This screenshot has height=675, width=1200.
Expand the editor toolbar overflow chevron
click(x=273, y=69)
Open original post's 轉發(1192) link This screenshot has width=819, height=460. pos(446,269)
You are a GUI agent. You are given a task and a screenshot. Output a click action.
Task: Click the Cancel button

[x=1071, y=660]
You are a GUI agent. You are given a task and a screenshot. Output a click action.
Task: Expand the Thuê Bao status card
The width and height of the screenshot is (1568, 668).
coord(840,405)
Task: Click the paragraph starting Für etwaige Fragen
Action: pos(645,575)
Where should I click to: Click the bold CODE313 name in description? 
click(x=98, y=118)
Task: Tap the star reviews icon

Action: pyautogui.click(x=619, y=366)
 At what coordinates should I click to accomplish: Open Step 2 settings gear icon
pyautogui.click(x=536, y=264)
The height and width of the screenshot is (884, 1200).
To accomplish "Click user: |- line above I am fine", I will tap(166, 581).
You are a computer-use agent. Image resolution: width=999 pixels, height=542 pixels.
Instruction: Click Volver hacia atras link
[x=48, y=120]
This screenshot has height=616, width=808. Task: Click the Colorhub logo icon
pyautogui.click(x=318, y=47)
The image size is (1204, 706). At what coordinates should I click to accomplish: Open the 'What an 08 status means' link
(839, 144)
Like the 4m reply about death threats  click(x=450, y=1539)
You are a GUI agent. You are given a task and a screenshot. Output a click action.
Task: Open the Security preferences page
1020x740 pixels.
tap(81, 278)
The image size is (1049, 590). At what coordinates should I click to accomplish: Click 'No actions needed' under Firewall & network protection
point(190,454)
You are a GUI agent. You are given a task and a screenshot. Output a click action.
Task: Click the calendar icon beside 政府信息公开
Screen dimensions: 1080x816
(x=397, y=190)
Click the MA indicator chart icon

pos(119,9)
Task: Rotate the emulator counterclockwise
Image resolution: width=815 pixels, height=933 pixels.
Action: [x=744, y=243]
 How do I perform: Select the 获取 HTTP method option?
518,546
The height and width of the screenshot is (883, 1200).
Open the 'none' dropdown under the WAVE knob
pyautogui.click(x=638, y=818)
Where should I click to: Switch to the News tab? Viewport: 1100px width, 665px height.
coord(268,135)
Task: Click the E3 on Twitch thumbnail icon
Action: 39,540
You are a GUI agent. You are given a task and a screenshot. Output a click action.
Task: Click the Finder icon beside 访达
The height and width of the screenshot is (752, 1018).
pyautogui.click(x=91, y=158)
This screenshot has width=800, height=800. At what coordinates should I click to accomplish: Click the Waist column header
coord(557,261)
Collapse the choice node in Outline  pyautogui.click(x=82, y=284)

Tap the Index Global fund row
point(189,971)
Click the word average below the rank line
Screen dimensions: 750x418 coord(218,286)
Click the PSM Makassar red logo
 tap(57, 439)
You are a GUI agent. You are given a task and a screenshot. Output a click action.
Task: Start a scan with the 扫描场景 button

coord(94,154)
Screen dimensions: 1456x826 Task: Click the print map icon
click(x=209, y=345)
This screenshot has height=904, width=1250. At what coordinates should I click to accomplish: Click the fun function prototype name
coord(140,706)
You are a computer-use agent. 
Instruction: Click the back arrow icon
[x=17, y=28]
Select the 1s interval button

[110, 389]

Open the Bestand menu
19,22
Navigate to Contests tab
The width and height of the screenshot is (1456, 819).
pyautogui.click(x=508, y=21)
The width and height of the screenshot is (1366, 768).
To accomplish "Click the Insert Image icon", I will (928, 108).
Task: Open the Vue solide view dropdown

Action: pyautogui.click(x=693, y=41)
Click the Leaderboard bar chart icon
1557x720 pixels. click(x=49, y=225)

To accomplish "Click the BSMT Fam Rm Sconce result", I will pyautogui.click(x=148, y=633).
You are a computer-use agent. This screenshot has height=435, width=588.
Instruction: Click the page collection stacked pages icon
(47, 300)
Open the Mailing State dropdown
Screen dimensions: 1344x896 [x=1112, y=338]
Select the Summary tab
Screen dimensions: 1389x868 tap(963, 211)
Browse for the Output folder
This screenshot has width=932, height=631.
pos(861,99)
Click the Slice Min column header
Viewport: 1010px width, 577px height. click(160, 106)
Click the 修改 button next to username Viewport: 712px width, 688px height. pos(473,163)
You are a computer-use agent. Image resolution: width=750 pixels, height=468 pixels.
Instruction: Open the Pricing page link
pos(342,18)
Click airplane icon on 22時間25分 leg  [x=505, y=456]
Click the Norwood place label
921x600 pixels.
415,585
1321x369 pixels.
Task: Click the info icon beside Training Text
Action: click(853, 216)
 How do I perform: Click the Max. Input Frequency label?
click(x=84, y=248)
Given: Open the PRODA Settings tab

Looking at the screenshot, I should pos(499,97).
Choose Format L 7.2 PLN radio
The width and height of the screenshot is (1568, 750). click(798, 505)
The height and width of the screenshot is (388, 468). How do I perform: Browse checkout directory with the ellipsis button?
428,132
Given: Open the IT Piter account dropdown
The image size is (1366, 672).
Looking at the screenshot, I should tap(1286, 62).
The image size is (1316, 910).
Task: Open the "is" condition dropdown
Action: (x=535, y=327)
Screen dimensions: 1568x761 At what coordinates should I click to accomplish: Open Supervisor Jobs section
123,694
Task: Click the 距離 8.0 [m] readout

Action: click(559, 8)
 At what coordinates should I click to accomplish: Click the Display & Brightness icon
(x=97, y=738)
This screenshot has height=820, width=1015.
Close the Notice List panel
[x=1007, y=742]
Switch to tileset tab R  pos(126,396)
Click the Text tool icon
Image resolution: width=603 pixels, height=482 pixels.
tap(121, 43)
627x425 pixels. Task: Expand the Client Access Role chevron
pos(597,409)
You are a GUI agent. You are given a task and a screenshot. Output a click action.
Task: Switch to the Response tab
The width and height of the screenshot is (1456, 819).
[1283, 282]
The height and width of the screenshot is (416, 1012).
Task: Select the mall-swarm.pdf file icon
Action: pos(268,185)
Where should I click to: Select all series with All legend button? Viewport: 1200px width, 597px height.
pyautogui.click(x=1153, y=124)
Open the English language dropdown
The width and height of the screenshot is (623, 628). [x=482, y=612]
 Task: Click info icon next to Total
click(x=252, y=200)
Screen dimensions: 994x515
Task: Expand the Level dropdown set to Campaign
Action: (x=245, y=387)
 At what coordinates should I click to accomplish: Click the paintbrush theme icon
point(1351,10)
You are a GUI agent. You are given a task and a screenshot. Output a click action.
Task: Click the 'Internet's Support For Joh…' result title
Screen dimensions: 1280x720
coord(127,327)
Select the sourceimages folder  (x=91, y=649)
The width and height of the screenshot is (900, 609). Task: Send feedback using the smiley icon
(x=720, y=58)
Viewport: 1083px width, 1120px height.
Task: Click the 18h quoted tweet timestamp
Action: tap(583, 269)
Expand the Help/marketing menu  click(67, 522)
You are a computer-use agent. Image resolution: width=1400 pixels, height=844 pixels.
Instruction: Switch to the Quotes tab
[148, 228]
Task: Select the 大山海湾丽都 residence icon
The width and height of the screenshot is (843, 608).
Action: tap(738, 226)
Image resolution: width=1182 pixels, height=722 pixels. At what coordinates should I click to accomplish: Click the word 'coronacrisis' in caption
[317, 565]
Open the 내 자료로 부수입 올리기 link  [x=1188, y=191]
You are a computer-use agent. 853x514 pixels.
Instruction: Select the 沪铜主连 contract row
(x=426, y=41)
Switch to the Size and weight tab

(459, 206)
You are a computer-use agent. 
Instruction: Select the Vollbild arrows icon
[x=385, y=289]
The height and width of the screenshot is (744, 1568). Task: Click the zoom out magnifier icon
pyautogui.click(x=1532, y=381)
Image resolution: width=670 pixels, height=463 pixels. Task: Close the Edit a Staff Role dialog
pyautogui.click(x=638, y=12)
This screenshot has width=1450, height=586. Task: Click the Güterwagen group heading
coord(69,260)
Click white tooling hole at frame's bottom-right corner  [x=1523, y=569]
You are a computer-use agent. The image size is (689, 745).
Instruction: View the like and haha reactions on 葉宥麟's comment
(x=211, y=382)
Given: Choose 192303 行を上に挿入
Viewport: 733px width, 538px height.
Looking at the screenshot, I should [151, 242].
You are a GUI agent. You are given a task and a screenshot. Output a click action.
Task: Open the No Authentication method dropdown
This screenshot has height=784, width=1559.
○ ○ ○ ○ ○ ○ ○
Instructions to follow. In the data above, start at the line that has "How do I perform: Click", stop after the line that has "Task: Switch to the Response tab", and print every line in between exactly as it stands.

Exercise response.
 How do I perform: Click the Max. Input Frequency label?
click(x=84, y=248)
Given: Open the PRODA Settings tab

Looking at the screenshot, I should pos(499,97).
Choose Format L 7.2 PLN radio
The width and height of the screenshot is (1568, 750). click(798, 505)
The height and width of the screenshot is (388, 468). How do I perform: Browse checkout directory with the ellipsis button?
428,132
Given: Open the IT Piter account dropdown
The image size is (1366, 672).
Looking at the screenshot, I should tap(1286, 62).
The image size is (1316, 910).
Task: Open the "is" condition dropdown
Action: (x=535, y=327)
Screen dimensions: 1568x761 At what coordinates should I click to accomplish: Open Supervisor Jobs section
123,694
Task: Click the 距離 8.0 [m] readout

Action: click(559, 8)
 At what coordinates should I click to accomplish: Click the Display & Brightness icon
(x=97, y=738)
This screenshot has height=820, width=1015.
Close the Notice List panel
[x=1007, y=742]
Switch to tileset tab R  pos(126,396)
Click the Text tool icon
Image resolution: width=603 pixels, height=482 pixels.
tap(121, 43)
627x425 pixels. Task: Expand the Client Access Role chevron
pos(597,409)
You are a GUI agent. You are given a task and a screenshot. Output a click action.
Task: Switch to the Response tab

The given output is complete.